Greek Bank Losses Show Predicament Amid Record OutflowsMarco Bertacche and Christos Ziotis
Greek banks, forced into a central bank liquidity lifeline, reported sustained losses as they struggle with record deposit outflows and a double-dip recession.
More expensive funding from the European Central Bank and higher provisions for souring loans led to a 159 million-euro ($173.6 million) first-quarter net loss at National Bank of Greece SA, the country’s biggest lender by assets. Its deposits fell 8.3 percent to 60.4 billion euros from a year earlier. Alpha Bank AE reported a third straight quarterly loss at 115.8 million euros on a 14 percent contraction in deposits. Piraeus Bank SA on Wednesday said its loss was 69 million euros as deposits shrank by 15 percent.
“Greek banks are entirely depending on emergency funding; it’s really not a long-term sustainable solution,” Otto Dichtl, managing director of Stifel Nicolaus Europe Ltd., said on Bloomberg Television’s “On The Move” with Jonathan Ferro. “If the government moves and gets a support deal maybe they can start working on non-performing loans, maybe they can start bringing in foreign investors.”
Greek lenders have lost access to capital markets and the ECB’s normal financing operations amid a standoff between the country’s government and its creditors over the terms of the current bailout. Lenders rely on more than 80 billion euros of Emergency Liquidity Assistance extended by the Bank of Greece to stay afloat, a more expensive source of funding, while they are forced to participate in liquidity-draining auctions of government treasury bills.
The Greek government’s chief spokesman on Thursday said an agreement could be hammered out by Sunday, even as the International Monetary Fund and other creditors insisted that much work remains to be done.
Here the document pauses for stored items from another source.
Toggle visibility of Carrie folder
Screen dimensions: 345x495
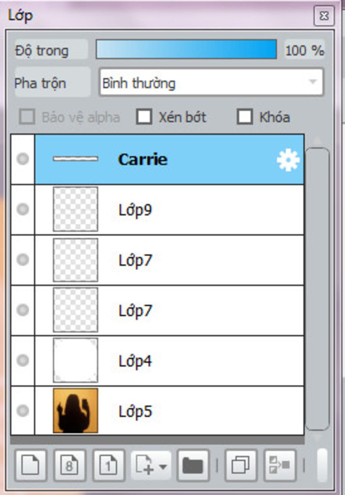pyautogui.click(x=23, y=159)
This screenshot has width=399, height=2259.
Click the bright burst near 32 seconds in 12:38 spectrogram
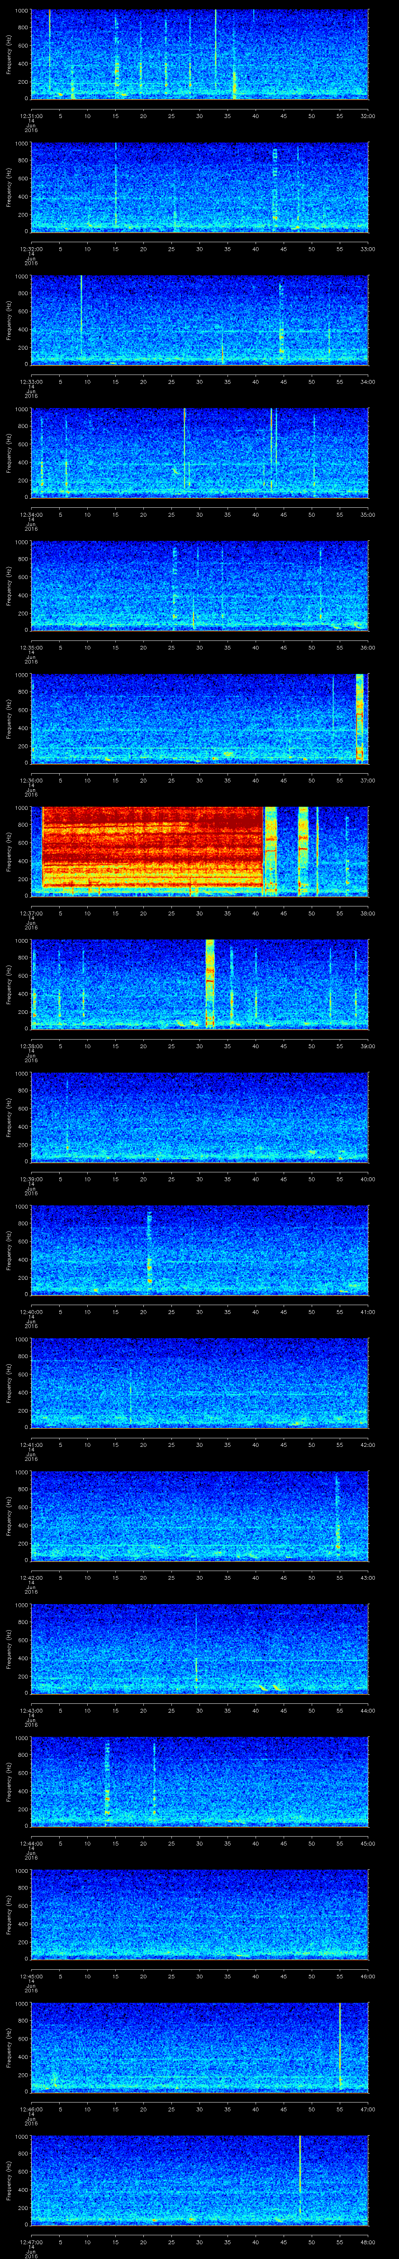(x=210, y=982)
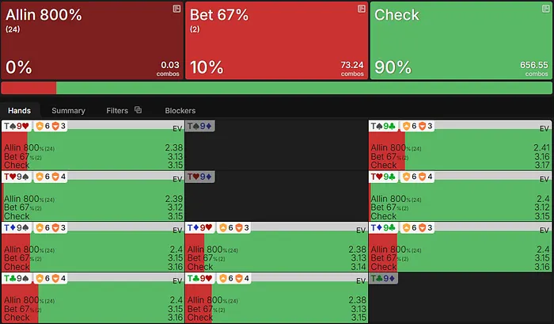Open the Filters tab
554x324 pixels.
[117, 111]
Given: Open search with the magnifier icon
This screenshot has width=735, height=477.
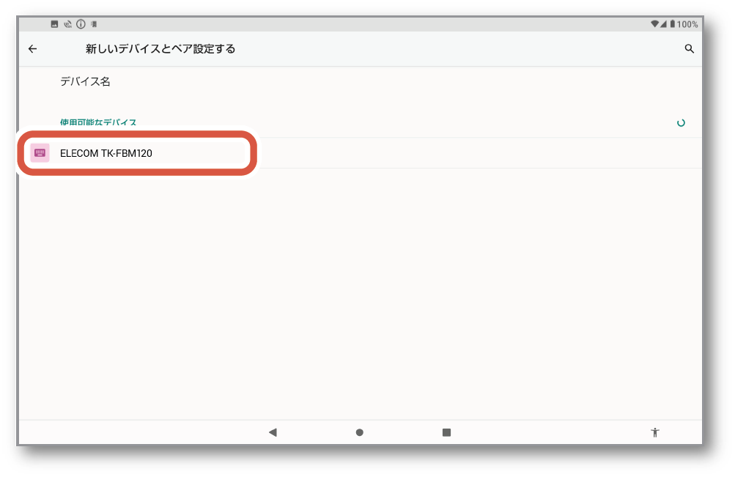Looking at the screenshot, I should [689, 49].
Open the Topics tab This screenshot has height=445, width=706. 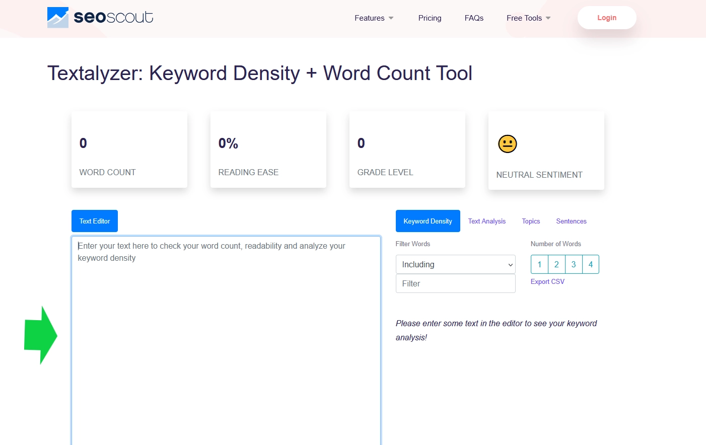pos(531,221)
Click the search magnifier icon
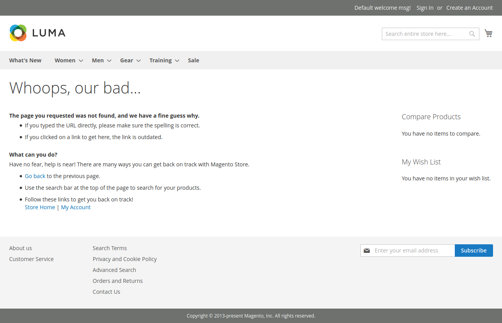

Adding to the pressure, the economy, which had emerged from a six-year slump in 2014, fell back into recession in the first quarter.
The macro situation “has led to a higher Eurosystem funding reliance and a reversal of the improving asset quality trends we experienced last year,” Alpha Bank Chief Executive Officer Demetrios Mantzounis said in a statement. An accord with creditors would “remove any uncertainties and restore confidence in the economy and the Greek market,” Piraeus Bank Chairman Michael Sallas said Wednesday.
Deposits outflows moderated in the second quarter. National Bank lost another 1.9 billion euros of deposits as of the end of May. Piraeus’s private deposits also fell by 1.9 billion euros through mid-May. Deposit outflows continued in April and May, although at a reduced pace, Alpha Bank said.
While deposit outflows have subsided in the quarter, net interest income “will bear the brunt of higher wholesale funding,” Pantelakis Securities SA analyst Paris Mantzavras said in a note to clients.
Losses at National Bank and Alpha Bank were both higher than expected. Analysts estimated a net loss of 51.1 million euros at National Bank, according to a Bloomberg survey. Loan loss provisions rose to 446 million euros from 362 million euros a year earlier. Alpha Bank was expected to report a loss of 87.7 million euros. Its net interest income was down 2.8 percent from the previous quarter.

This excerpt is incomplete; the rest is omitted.